Vico’s story resonates within me: I am one in whom the feeling for ceremony, and sense of the sacred have largely been destroyed. I also know something of his ‘deep solitude of the spirit and will’, and see it around me.
I believe that the arts, in their prime, are an expression of our sense of the sacred; a response to our awe and terror before nature. It is a sense that is constantly undermined by the advance of modern society, and that we desperately need to recover.
Gauguin was one who answered this call, creating a pictorial dreamland, a re-imagined paradise purged of everything he saw as false in modern life, and that stood in the way of our self-understanding.
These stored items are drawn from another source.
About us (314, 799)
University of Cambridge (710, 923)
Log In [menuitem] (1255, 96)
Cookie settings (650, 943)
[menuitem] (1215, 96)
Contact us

Gauguin knew that painting is an imaginative art and has a duty to present the world, not simply as it is, but as it might be. This is not a matter of beautifying the world or prettifying it; such work will always ring hollow and fail to convince. Darkness and light, good and evil, life and death must all be part of the picture:
I would know my shadow and my light,
So shall I at last be whole.
Setting the human figure in his imagined world, Gauguin sought to rediscover what it might be to live in harmony with nature, and at peace with ourselves. He did not find paradise in the South Seas, but within him, where it can always be found.
We will always have need for recourse to such ideal worlds in order to articulate our deepest hopes, desires and fears; to discover
Who are we?
Where do we come from?
Where are we going?
We still need to find our paradise, and paint it.